--- Recorded information Enclosed Below ---
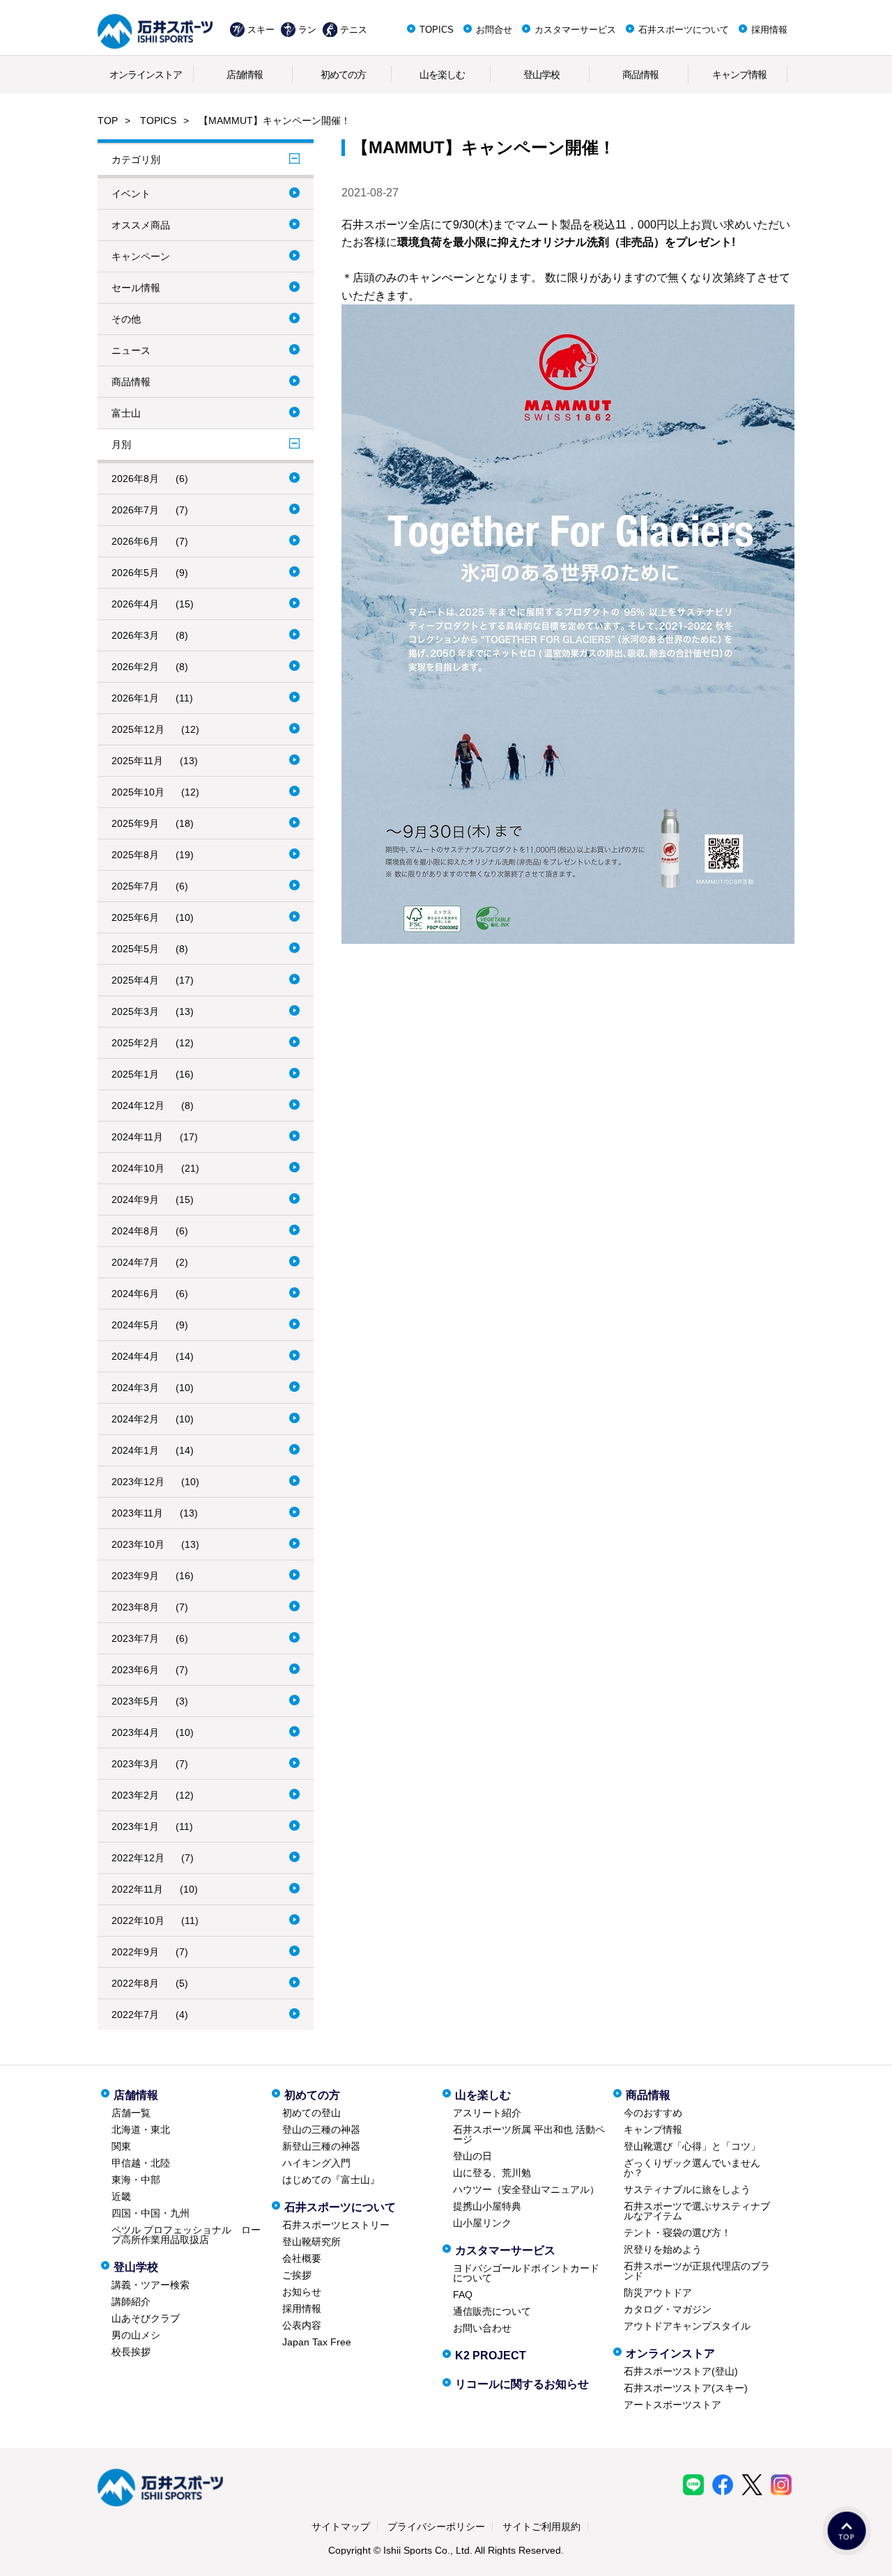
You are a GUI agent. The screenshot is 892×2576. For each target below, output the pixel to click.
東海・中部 (136, 2179)
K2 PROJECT (490, 2355)
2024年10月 (138, 1168)
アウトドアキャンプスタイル (687, 2325)
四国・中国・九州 (151, 2213)
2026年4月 (135, 604)
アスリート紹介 (487, 2112)
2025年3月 (135, 1011)
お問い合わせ (482, 2328)
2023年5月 (135, 1701)
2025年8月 (135, 854)
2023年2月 (135, 1795)
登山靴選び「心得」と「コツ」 (692, 2146)
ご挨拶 (297, 2275)
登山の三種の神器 (321, 2129)
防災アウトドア (658, 2292)
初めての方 (343, 74)
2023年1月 (135, 1826)
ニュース (131, 350)
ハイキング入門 (316, 2162)
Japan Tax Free (316, 2342)
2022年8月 (135, 1983)
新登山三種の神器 (321, 2146)
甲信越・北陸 (141, 2162)
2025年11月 (137, 760)
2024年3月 (135, 1387)
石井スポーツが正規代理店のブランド (697, 2270)
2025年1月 (135, 1074)
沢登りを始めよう (663, 2249)
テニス (353, 29)
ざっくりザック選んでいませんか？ (692, 2167)
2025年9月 (135, 823)
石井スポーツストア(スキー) (686, 2387)
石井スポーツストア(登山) (681, 2371)
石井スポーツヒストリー (336, 2224)
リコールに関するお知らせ (522, 2384)
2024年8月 (135, 1230)
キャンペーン (141, 256)
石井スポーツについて (683, 29)
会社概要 (301, 2258)
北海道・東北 (141, 2129)
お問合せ (494, 29)
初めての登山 (311, 2112)
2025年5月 (135, 948)
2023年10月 (138, 1544)
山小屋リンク (482, 2222)
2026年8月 (135, 478)
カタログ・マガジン (668, 2309)
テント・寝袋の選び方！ (677, 2232)
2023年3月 (135, 1763)
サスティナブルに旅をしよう (687, 2189)
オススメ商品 (141, 225)
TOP (108, 120)
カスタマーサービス (575, 29)
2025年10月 (138, 792)
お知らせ (301, 2291)
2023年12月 (138, 1481)
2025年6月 (135, 917)
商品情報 (640, 74)
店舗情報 (244, 74)
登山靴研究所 (311, 2241)
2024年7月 (135, 1262)
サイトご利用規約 (541, 2526)
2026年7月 (135, 509)
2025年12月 (138, 729)
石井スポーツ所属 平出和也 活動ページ (529, 2134)
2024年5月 (135, 1324)
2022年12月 (138, 1857)
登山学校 (541, 74)
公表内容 (301, 2325)
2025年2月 (135, 1042)
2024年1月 (135, 1450)
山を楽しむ (442, 74)
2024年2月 (135, 1419)
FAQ (462, 2294)
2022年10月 (138, 1920)
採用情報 (769, 29)
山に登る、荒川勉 (492, 2172)
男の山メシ (136, 2335)
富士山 (126, 413)
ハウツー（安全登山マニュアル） (526, 2189)
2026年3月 (135, 635)
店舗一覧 (131, 2112)
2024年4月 (135, 1356)
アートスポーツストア (672, 2404)
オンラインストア (145, 74)
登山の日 (472, 2156)
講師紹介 (131, 2301)
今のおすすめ (653, 2112)
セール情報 (136, 287)
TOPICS (437, 29)
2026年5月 (135, 572)
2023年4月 (135, 1732)
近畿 (121, 2196)
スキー (261, 29)
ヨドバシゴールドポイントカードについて (526, 2273)
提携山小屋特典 (487, 2206)
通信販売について (492, 2311)
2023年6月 (135, 1669)
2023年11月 (137, 1513)
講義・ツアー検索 (151, 2284)
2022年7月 (135, 2014)
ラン (307, 29)
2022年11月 (137, 1889)
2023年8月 (135, 1607)
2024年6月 (135, 1293)
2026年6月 (135, 541)
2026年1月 (135, 698)
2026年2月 (135, 666)
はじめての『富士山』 (331, 2179)
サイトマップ (341, 2526)
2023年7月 (135, 1638)
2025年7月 (135, 886)
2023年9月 (135, 1575)
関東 (121, 2146)
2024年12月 (138, 1105)
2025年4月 (135, 980)
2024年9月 (135, 1199)
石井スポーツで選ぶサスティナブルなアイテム (697, 2211)
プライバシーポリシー (436, 2526)
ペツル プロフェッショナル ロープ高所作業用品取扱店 (186, 2234)
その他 (126, 319)
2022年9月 (135, 1951)
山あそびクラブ (146, 2318)
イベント (131, 193)
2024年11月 (137, 1136)
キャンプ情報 (739, 74)
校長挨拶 (131, 2351)
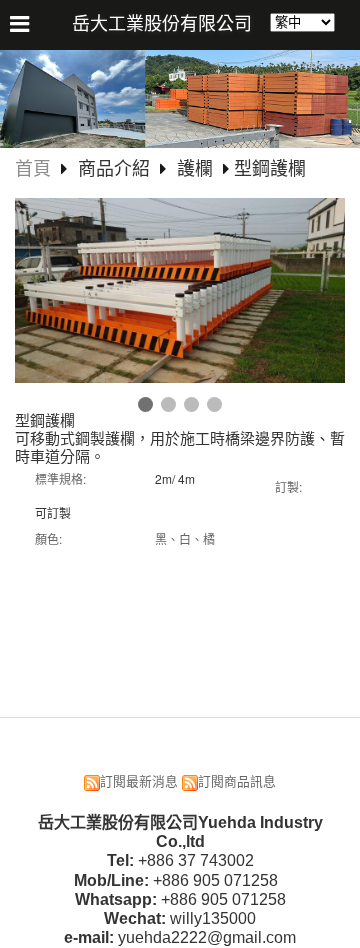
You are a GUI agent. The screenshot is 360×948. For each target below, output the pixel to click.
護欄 (195, 169)
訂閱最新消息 (139, 781)
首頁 (33, 169)
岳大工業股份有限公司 (162, 24)
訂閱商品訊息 (237, 781)
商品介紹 (116, 169)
--- End of Enclosed Recorded information ---
> _Activity_: Output the lines above between the one holding "新登山三種の神器 (321, 2146)" and the one holding "石井スポーツヒストリー (336, 2224)", inclusive, with nothing before or after them.

> _Reply to the exercise_:
新登山三種の神器 (321, 2146)
甲信越・北陸 (141, 2162)
2025年11月 (137, 760)
2024年3月 (135, 1387)
石井スポーツが正規代理店のブランド (697, 2270)
2025年1月 (135, 1074)
沢登りを始めよう (663, 2249)
テニス (353, 29)
ざっくりザック選んでいませんか？ (692, 2167)
2025年9月 (135, 823)
石井スポーツストア(スキー) (686, 2387)
石井スポーツストア(登山) (681, 2371)
石井スポーツヒストリー (336, 2224)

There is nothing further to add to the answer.